“Perfectionism, with its appearance of virtue and rhetoric of self-improvement, often functions as a device of concealment. Under the promise of excellence, it installs a logic of surveillance that, instead of stimulating development, only simulates it. Far from promoting authentic transformation, it imposes an idealized image that turns life into a permanent performance. Authenticity and sincerity, in this context, become a threat; spontaneity, a risk to be avoided. The individual does not grow, but adapts; does not advance, but disguises itself, moving around in a mask. In this dynamic, subjectivity is trapped in a regime of endless demands that, rather than liberating, restrains and imprisons. The metaphor of an invisible prison is particularly apt here: there are no bars, but there is constant pressure that regulates how we are in the world and with ourselves. Faced with this aesthetic and moral script of perfection, life resists. It does not respond to rules of symmetry or demand complete coherence. It behaves more like improvisation than a well-rehearsed performance. Living, in its most honest form, requires navigating the erratic, dealing with the unexpected, enduring even the ridiculous, laughing at ourselves. There is a peculiar dignity in accepted error, a form of knowledge that can only be attained when we abandon our obsession with success. Clumsiness, far from being a flaw to be corrected, is often the clearest language of our shared vulnerability. Removing it, eliminating it completely or pretending to do so, impoverishes the experience and distances it from its most fruitful condition: that of being a process in transformation.

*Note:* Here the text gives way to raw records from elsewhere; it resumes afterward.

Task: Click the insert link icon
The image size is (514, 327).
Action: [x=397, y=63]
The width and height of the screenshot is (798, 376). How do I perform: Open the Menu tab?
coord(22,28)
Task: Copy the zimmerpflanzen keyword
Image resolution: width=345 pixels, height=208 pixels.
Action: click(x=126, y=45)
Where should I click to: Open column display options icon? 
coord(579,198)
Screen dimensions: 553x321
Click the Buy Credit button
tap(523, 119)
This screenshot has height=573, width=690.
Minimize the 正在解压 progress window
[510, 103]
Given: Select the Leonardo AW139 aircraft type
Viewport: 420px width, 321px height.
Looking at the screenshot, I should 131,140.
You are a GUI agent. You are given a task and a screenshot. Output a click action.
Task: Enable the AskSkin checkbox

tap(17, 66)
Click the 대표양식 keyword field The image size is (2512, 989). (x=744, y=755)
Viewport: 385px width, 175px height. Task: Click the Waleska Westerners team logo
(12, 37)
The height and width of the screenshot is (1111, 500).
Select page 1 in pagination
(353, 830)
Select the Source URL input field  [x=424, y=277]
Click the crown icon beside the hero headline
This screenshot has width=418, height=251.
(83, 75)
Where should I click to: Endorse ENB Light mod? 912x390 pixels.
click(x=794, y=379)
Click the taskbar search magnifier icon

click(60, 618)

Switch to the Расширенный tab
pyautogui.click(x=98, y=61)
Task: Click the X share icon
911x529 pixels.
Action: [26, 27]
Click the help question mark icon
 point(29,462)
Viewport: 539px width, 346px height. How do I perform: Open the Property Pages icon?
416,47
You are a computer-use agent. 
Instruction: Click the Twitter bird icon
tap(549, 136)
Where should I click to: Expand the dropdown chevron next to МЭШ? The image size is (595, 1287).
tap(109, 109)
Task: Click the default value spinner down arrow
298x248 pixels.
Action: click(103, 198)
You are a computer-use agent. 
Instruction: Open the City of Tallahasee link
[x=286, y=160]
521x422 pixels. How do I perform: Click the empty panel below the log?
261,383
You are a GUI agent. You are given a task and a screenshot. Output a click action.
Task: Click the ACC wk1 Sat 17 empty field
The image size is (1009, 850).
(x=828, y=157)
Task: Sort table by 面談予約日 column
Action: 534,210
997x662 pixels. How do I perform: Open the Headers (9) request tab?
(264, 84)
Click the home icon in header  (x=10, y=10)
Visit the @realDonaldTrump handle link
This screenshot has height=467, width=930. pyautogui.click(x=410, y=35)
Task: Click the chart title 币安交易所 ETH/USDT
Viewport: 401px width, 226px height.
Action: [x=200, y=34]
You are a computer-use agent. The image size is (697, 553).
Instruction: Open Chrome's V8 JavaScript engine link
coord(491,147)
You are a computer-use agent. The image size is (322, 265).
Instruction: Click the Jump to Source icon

Of course, this is not about idealizing or romanticizing imperfection or making mistakes an absolute value. Making mistakes is not a virtue in itself. However, when it becomes unthinkable or intolerable, error reveals something else: a fragility that is no longer cognitive, but existential. The need to appear flawless often masks a fear of being seen in our precariousness. It is therefore not surprising that those who cling most to the image of correctness are often those who fear most that they are not good enough. In such cases, perfection acts as a shield, not as an ethical horizon.
On a collective scale, this phenomenon takes even more complex forms. Public figures who embody unattainable standards—the impeccable religious leader, the uncontradicted thinker, the infallible professional—become normative models that render reality invisible. We are expected not so much to live as to function. Efficiency is privileged over life, the acceptable over the honest. The common, the ordinary, is displaced: fatigue, doubt, laziness, weakness, contradiction lose legitimacy. From there emerge, almost like inevitable reflexes, guilt—for not reaching the standard—and hypocrisy—to appear to have reached it. Between these two forces, the subject loses anchorage, torn between what they show and what they inhabit.
Regaining sanity does not, then, consist of adapting better to this order of expectations, but rather of allowing another relationship with oneself. There is a form of sensibility that is not measured by achievement, but by openness to reality. This zone, where it is no longer necessary to pretend, offers no epic deeds or spectacular rewards. Instead, it offers a form of unadorned presence, a being without the need for brilliance. There are no miracles there, nor any need to promise them. Only the possibility of inhabiting the world with your feet on the ground, without theater, without penance. In that difficult, often misunderstood simplicity, perhaps one of the most honest forms of freedom is at stake.”